By Cole Parkinson
With a new year comes new capital equipment for the Municipal District of Taber.
As part of the preparation for the incoming equipment, a capital equipment purchasing matrix has been made which provides an evaluation template for each machine.
During council’s regular meeting on Jan. 8, councillors got the chance to view the matrix provided for three pieces of equipment which included a motor grader, wheel loader and highway tractor.
“We put an evaluation matrix within each RFP (request for proposal) and we base that on prior and past experience and it is something we deal with with the equipment contractors on an ongoing basis. It gives it an evaluation template for how essential they are going to be judged on a bid application,” said Jeremy Wickson, director of public works.
Equipment RFP’s and RFQs (request for quotation) were distributed to dealers with a purchasing matrix and the closing date and public opening for the 2019 capital equipment closed earlier this month.
For the motor grader, the capital equipment purchasing matrix read as 50 per cent for total price bid/required to meet specifications, 10 per cent for anticipated salvage value, five per cent for conformance to specifications, 20 per cent for operator comfort/acceptance and safety and 10 per cent for past experience/references.
The wheel loader matrix was 30 per cent for total price bid/required to meet specifications, 10 per cent for anticipated salvage value, 10 per cent for anticipated delivery time, 20 per cent for operator comfort/acceptance and safety and 20 per cent past experience/references.
Finally, the highway tractor was listed as 25 per cent for total price bid/required to meet specifications, 10 per cent for anticipated salvage value, 30 per cent for conformance to specifications, five per cent for anticipated delivery time, 10 per cent for operator comfort/acceptance and safety and 20 per cent for past experience/references.
The biggest issue came from Coun. Brian Brewin who questioned why each matrix provided different percentages.
“Some are dependent on what the piece of equipment actually is. When we have two comparable and have been running comparable, for the motor grader, in particular, there is 50 per cent for total price bid after ‘X’ amount of years of putting the same similar contract. When we started with the motor grader, it was around 30 per cent on that portion. As the models have gotten tighter and as we have honed in on our evaluation structure, we are putting more on that price,” explained Wickson.
The motor grader was put out to Finning and Brandt which Wickson pointed out was due to their field support.

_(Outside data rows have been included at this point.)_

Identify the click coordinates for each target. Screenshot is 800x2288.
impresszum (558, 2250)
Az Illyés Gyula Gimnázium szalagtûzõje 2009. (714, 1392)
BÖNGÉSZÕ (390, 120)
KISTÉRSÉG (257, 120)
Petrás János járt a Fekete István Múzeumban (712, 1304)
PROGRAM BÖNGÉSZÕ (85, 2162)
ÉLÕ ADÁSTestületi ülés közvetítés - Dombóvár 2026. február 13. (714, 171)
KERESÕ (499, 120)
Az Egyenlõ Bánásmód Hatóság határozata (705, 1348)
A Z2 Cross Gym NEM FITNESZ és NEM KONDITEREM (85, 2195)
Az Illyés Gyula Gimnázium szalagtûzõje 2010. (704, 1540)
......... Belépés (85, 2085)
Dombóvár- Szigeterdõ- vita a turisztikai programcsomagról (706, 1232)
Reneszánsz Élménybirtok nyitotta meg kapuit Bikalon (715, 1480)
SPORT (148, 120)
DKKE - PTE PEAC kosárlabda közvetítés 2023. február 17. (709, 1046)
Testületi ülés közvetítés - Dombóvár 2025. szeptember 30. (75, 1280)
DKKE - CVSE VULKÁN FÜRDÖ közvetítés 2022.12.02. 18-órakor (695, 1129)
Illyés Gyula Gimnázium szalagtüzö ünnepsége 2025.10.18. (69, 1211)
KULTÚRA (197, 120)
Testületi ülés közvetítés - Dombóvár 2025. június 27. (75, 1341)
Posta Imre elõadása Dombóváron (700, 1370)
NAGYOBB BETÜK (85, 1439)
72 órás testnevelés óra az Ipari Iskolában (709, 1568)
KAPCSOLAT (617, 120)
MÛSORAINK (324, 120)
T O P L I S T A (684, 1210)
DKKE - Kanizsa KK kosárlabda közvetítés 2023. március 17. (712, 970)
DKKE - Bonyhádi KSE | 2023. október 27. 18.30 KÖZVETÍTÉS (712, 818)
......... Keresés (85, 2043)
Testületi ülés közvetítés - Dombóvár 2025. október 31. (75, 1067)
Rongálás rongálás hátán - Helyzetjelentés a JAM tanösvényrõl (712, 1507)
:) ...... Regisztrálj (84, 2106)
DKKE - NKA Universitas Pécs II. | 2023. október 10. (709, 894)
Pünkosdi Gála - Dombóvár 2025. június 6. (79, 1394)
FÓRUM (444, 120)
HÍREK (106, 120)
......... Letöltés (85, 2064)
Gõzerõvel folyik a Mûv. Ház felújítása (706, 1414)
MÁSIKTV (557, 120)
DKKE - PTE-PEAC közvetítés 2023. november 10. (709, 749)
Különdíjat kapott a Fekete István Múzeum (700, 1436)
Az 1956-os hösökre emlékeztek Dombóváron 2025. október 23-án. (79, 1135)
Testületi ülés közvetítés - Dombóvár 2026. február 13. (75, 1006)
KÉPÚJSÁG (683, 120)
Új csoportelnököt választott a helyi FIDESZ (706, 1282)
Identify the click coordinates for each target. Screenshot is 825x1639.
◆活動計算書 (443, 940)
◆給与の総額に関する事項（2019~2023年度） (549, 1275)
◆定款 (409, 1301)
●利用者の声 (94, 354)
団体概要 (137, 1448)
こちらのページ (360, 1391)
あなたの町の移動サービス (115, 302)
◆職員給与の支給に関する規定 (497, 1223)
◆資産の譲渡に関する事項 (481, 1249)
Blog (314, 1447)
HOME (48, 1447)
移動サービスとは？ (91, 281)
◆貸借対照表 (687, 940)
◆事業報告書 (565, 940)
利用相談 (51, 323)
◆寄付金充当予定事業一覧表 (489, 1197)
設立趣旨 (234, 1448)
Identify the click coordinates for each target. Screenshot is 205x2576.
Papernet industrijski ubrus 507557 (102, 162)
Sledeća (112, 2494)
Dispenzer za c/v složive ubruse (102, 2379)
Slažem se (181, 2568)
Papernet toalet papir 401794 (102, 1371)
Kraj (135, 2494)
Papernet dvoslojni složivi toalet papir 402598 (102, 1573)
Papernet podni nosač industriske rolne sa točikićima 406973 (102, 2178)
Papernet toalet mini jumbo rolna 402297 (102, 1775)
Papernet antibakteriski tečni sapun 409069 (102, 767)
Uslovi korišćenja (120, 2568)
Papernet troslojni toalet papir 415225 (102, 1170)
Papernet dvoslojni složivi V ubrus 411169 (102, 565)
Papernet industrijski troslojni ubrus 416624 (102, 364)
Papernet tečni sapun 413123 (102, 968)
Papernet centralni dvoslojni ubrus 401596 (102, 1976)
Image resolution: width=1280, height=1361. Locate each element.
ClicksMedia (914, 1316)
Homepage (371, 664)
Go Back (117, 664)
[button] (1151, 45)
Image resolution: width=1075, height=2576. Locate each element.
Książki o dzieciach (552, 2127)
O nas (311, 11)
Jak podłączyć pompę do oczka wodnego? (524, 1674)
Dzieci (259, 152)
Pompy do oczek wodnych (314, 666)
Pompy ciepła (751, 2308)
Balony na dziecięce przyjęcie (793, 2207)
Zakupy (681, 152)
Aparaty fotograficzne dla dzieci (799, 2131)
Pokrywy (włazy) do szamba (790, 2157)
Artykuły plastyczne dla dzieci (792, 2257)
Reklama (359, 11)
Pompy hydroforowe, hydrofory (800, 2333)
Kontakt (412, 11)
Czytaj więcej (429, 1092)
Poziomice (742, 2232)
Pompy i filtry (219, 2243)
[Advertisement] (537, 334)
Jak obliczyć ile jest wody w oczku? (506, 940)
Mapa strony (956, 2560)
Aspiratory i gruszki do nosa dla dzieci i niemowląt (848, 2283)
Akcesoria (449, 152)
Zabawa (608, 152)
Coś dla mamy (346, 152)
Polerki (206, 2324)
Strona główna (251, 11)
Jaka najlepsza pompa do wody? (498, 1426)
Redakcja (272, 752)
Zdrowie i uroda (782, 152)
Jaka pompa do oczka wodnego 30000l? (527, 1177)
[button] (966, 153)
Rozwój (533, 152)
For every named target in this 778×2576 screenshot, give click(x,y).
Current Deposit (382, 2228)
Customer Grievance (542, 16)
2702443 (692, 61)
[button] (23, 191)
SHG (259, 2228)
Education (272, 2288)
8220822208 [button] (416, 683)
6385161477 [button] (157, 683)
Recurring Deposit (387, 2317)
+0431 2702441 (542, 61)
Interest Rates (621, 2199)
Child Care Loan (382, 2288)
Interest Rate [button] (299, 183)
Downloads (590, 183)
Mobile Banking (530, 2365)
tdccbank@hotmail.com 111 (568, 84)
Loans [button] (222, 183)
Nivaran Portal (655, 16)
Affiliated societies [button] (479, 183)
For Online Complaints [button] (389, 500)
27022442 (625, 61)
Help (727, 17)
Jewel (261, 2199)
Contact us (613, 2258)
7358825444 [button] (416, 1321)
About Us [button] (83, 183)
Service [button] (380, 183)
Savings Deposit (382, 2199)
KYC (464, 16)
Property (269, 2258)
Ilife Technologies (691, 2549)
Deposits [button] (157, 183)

“Some of this is region specific. If we were in the capital region, we would probably have a list of 10 vendors. Down here we don’t have as many support systems,” he added.
The wheel loader was bid out to four companies — Finning, Brandt, Rocky Mountain Equipment and C.EM. Heavy Equipment.
“As we are trying not to spread the whole fleet to eight different model brands, we restricted that to what we have in our fleet,” said Wickson in regard to the wheel loader.
Council carried a motion to approve the 2019 capital equipment purchasing matrix.